My pupils are too constricted to stretch fully and see. Those lashes are too obtrusive. There’s a certain feature of mortality that provides clarity. It defines us. Defines the way we think. Even if that means we try to think alternately to the way we would otherwise think, we wouldn’t do so if were weren’t so bound to death.
Our fate provides restrictions, limitations which help us define moments. This moment. You will never be as beautiful as you are now. I will never know whether I should have tried to kiss her or not, or ever fully work out what the word antidisestablishmentarianism means. If we work with and accept our inherent restrictions then maybe we can understand with clarity our place in this world.
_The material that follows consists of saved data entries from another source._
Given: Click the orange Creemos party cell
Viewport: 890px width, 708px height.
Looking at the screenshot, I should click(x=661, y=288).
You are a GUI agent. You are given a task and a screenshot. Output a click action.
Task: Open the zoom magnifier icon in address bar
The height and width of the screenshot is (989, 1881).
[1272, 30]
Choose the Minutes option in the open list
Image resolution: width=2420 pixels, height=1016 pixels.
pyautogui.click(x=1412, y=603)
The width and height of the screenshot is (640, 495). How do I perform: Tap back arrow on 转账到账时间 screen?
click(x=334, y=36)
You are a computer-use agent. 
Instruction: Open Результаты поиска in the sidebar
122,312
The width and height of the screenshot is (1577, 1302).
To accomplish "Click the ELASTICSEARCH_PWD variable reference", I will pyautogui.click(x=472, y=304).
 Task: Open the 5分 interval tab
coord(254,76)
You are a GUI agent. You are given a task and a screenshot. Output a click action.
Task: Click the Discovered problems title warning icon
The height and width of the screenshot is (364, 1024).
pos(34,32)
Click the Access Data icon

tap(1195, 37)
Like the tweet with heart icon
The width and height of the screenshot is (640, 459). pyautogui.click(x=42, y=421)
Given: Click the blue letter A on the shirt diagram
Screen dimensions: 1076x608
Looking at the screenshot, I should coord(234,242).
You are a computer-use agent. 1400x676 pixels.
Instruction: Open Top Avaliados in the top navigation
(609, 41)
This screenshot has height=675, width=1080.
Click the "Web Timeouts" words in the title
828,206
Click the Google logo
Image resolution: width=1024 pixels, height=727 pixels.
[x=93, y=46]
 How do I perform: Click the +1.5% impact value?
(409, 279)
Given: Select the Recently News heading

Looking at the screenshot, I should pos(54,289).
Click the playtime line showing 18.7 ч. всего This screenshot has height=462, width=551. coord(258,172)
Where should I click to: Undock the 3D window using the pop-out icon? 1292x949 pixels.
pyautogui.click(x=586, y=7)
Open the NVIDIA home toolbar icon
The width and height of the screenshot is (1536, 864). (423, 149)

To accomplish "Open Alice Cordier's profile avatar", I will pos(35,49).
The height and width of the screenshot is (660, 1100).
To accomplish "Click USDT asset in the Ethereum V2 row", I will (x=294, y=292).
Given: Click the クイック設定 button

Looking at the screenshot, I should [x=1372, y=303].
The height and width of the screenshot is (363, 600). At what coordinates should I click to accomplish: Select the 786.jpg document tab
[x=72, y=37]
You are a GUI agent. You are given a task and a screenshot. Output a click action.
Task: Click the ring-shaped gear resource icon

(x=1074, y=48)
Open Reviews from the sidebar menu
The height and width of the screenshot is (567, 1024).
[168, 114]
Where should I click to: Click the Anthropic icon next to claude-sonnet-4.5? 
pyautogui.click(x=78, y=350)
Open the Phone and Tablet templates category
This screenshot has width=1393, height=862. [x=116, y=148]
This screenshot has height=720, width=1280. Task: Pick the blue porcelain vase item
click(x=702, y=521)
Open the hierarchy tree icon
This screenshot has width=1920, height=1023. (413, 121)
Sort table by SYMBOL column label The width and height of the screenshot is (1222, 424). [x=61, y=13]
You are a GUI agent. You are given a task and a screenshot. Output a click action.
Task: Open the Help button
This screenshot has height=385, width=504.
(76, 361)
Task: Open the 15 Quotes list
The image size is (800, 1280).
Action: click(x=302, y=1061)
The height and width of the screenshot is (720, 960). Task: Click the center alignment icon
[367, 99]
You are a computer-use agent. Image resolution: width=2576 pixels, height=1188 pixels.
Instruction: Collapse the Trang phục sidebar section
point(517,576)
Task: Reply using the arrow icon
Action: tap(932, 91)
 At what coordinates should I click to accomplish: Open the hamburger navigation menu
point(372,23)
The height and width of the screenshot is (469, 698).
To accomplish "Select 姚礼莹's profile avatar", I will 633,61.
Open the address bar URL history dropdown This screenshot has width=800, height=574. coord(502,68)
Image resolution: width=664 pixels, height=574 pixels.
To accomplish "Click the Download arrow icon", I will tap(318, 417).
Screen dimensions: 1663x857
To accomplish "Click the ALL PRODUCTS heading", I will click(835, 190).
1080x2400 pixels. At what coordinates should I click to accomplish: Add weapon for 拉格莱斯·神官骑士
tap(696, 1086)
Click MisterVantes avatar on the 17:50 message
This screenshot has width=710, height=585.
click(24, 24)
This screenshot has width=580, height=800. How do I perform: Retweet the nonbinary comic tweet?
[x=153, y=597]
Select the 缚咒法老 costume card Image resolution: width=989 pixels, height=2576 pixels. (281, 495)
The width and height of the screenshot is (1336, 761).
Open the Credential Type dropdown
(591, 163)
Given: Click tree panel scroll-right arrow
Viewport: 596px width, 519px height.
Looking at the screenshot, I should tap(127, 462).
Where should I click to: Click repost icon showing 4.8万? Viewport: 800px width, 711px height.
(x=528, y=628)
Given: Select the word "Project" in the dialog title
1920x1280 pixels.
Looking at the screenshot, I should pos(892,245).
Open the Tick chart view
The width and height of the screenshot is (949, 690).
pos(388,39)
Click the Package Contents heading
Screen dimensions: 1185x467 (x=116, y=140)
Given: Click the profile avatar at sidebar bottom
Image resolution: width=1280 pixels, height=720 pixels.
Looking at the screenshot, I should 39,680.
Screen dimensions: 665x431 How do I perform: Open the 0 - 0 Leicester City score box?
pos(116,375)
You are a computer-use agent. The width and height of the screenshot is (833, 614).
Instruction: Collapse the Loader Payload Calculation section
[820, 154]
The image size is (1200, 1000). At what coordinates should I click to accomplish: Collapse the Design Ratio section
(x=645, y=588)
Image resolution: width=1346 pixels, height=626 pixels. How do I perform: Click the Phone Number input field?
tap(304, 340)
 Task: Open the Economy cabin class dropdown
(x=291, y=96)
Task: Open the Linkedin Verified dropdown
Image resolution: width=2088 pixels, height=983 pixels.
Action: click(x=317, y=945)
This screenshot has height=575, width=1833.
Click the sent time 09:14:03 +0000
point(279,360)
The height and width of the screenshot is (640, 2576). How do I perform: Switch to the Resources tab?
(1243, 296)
Well that’s highly disappointing. That doesn’t satiate my desire or my will in the slightest. This mortality is getting old. As a concept, in fact as anything, it’s tired and tested. It’s jaded. Think of something new, something more fluid.
Infinite idealism. That sounds pretty good. It’s not quite there yet that’s the nature of fluidity, it can change, be moulded, expand and evolve. This flexibility is already heightening my senses. Memories are beginning to emerge on the surface of my skin. I’m seeing what I thought I’d forgotten, and tasting what I thought I’d never forget. It’s tantalising, mesmerising fascinating and –
Time consuming. To hell with these untimely meditations.